MS simply doesn't get it...

The main problem, as I see it of course, is that times have changed. Dramatically. Back in the "old days" we had to cough up quite a few bucks before we could actually do some Windows based programming. And before everyone now starts to go "Yeah, MS sucked": this wasn't an sole MS endeavour. If I wanted to program stuff for Solaris (back in the good ole Sun days) I also had to cough up quite a few bucks to get my hands on a native compiler.

And then Linux and GNU happened. It has caused major changes in the way people approached the "old stuff". Buy a Solaris compiler? Why bother; some cool dudes have ported GCC over to Solaris, I'll just use that. Buy myself a Windows server to get some cool Windows based network going at home (yes guys; some people actually like Windows / Windows based computing)? Sounds cool enough; if only prices didn't start ticking at $ 700,- and up. I'll just get myself a Linux box and put Samba on it!

The way I see it Microsoft really has no clue - what so ever - how to deal with this. Sure; they came to their senses where servers are concerned and introduced low priced "home servers". That was a smart move. They also (as can be seen in the article) started providing free developers environments. It doesn't support everything, but you can do some serious stuff with it (I use the C#.NET Express version to program PowerShell extensions and that works quite well).

But the thing is; I don't think they did that because of market strategy. I think they did all that purely for "damage control". You know: If a $700,- sells only 2 times you could put a cheaper version on the market. Because if a $300,- solution manages to sell 5 times you're already close to achieving more than you did before.
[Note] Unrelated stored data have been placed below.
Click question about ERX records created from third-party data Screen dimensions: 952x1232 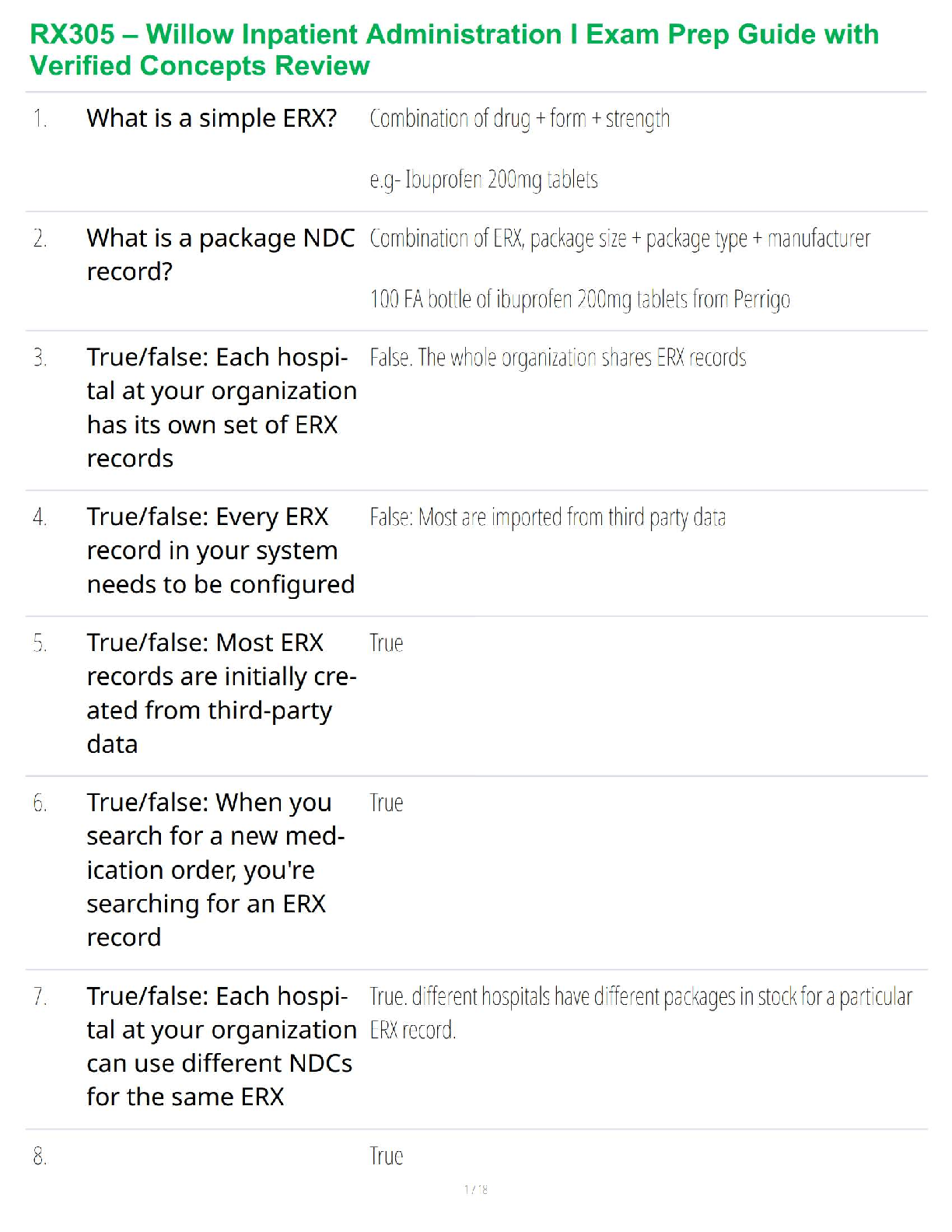tap(221, 693)
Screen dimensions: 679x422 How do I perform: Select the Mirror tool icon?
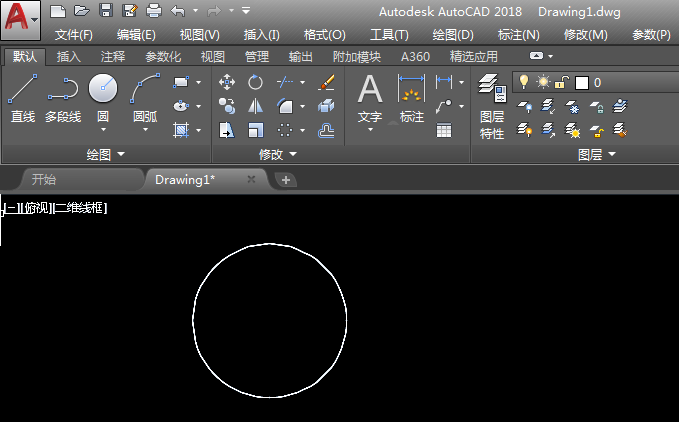click(255, 106)
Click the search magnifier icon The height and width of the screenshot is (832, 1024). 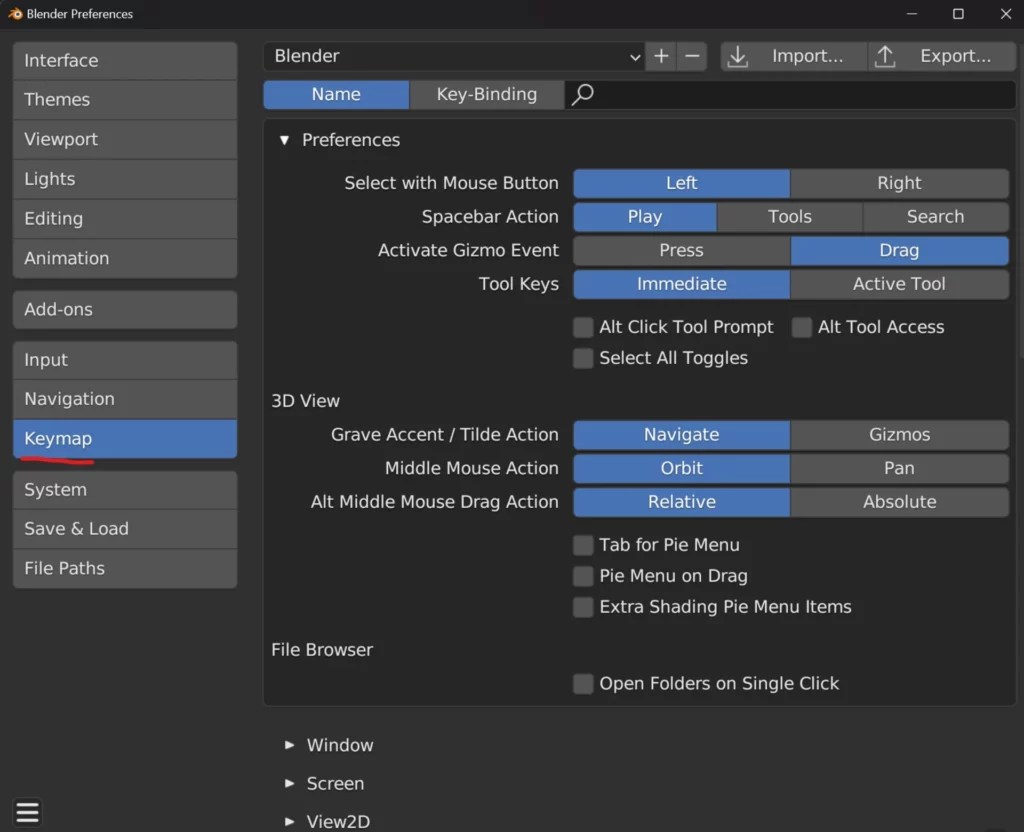click(582, 94)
WP8 (and WP7) development? Sure; the development tools are free. But the rest is not; its actually quite expensive. And yes: I know they have an introduction offer right now: "$8,- for 8". Thing is: you don't simply pay $8,- and be done with it. You pay them $99,- and can then hope to actually get your $91,- refund. Also very nice for people outside the US who will get even less discount due to currency changes.

Lets see.... WP7.5 / WP8: small marketshare, free development tools but you have to pay before you can do some serious development (even when using your own phone), and you're restricted to using Windows 8 (as of WP8).

Android... Free development tools, you can easily unlock your phone yourself so that you can get hands on experience without paying a dime extra, its the market leader right now AND you can basically do your development in any environment you'd like; from Windows to Linux.

Gee; I wonder why Windows Phone doesn't manage to attract the real geeks....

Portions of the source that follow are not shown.